Depuis, il ne passait pas un jour sans que tu penses à l’école ou que tu y
sois, pour y rendre un service ou régler un problème.

L’école du village, ta seconde maison, comme disait Brigitte…
C’est là que nous avons appris à te connaître.
Sous des dehors bourrus, nous avons rencontré l’homme, sensible et attentif,
plus préoccupé du bien d’autrui que du sien.
Déterminé, jusqu’à l’obstination.
Disponible, au-delà de la raison.
Prêt à remuer ciel et terre, à courir de Bruxelles à Charleroi, à frapper à
toutes les portes pour faire aboutir les dossiers.
Fidèle à sa parole et à ses amis.
Et qui n’a jamais, jamais compté son temps.

Ce qui restera, parmi beaucoup d’autres traits, c’est, comme je l’ai dit, ta
présence à l’école. Jour ou nuit, semaine ou week-end, tu étais là quand il
le fallait.
Tu n’aurais manqué pour rien au monde les fêtes de l’école. Tu y as
d’ailleurs été présent chaque année, sans interruption, depuis les premières
fêtes scolaires sous le préau de l’école des filles. Et le vendredi qui a
précédé la dernière, il y a deux mois, tu étais là, soutenant les équipes
qui s’activaient et t’excusant de ne pouvoir venir parce que tu retournais
en clinique.
Tu as multiplié les contacts et les rencontres pour trouver pour l’école une
réponse adaptée et réaliste à la nécessité de l’apprentissage des langues,
un autre cheval de bataille.
Ta dernière réalisation : le remplacement de la vieille chaudière de l’école
par une nouvelle bien plus performante et économe. C’est un très gros
budget, trop important pour les finances de l’école : tu as réussi à trouver
les leviers et les subsides pour que cela ne lui coûte presque rien. Tu as
suivi le dossier, comme tous les autres, tu l’as porté à bout de bras, tant
sur le plan technique qu’administratif, jusqu’à ce qu’il aboutisse. Bravo et
merci.

Deux mots encore.
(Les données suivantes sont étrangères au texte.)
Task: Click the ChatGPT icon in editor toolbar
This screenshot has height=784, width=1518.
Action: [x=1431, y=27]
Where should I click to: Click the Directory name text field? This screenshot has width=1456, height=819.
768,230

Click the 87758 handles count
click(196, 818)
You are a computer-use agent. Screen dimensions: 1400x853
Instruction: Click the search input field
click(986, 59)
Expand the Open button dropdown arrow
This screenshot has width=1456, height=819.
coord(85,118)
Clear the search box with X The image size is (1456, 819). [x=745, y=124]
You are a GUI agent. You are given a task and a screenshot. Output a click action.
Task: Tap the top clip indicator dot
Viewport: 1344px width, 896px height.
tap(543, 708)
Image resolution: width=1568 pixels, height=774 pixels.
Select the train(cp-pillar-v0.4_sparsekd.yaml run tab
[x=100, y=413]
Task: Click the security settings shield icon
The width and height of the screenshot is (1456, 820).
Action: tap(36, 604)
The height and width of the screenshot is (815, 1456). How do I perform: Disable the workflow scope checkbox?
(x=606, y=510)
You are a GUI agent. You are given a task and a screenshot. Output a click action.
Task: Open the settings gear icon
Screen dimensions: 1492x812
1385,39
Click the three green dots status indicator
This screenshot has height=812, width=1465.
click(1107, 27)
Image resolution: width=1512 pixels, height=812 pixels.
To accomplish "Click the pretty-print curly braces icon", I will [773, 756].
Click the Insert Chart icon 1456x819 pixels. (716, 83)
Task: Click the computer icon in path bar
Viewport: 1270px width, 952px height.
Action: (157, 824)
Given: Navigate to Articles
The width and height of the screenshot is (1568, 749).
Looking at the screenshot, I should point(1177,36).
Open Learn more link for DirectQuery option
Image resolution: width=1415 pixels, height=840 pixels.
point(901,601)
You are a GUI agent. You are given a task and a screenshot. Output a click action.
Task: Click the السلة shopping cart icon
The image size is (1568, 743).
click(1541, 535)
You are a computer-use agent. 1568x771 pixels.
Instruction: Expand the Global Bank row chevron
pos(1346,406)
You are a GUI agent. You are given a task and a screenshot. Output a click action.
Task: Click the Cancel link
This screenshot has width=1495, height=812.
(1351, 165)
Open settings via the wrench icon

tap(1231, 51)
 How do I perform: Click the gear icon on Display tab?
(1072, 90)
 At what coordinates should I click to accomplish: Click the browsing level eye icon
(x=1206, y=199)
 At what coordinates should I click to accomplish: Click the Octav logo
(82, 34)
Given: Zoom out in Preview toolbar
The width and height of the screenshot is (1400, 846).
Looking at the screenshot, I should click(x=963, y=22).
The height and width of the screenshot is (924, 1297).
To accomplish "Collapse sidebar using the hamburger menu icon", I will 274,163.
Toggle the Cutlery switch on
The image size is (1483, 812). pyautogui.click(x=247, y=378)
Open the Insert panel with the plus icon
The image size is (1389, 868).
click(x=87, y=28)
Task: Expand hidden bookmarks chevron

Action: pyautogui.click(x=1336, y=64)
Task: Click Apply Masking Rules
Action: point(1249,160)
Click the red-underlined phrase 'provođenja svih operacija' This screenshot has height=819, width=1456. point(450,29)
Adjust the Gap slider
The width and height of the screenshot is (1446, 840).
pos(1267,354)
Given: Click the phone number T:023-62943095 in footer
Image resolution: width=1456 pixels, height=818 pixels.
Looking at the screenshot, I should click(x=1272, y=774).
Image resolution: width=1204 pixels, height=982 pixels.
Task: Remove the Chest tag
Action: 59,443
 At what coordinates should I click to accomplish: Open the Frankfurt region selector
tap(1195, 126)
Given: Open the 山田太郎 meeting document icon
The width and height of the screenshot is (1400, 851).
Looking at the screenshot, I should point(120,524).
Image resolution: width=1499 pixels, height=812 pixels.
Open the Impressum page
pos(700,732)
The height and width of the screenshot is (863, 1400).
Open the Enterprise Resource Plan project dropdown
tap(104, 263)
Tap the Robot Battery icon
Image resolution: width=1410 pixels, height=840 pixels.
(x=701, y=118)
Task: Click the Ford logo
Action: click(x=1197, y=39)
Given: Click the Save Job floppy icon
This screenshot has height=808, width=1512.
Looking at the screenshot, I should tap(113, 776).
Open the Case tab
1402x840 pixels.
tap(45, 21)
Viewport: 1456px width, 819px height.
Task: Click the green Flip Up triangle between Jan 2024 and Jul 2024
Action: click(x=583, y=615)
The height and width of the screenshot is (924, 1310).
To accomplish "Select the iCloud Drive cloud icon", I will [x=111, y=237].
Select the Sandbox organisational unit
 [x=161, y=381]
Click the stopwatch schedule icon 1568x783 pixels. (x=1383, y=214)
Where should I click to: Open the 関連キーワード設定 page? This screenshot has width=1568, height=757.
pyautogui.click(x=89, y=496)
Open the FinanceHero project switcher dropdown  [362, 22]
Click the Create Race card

Tu aurais tant voulu mener jusqu’au bout l’opération du
remboursement de l’emprunt de l’école, qui te causait tellement de souci, et
pour lequel tu as trouvé des solutions chaque fois que c’était nécessaire et
sans ménager tes efforts. Bien malgré toi, tu laisses cette mission à tes
successeurs. Crois bien qu’ils continueront à relever ce défi. Tu peux
partir en paix et en confiance.

Enfin, au moment du départ de Brigitte, tu nous écrivais ces mots :
« Malgré un état physique fragile, elle restait pleine d’optimisme et
d’espoir. Mais, comme on dit, la maladie a été plus forte. Elle ne souffre
plus et est dans la joie du Seigneur, et j’y crois. »
Et j’y crois, disais-tu. C’est dans la foi, dans la confiance dans les
hommes et en Dieu que tu t’en vas aujourd’hui. C’est cette foi qui t’a fait
traverser les épreuves, jusqu’à l’épreuve ultime, avec courage. C’est dans
cette foi que nous te disons au revoir, Louis : au revoir, et merci.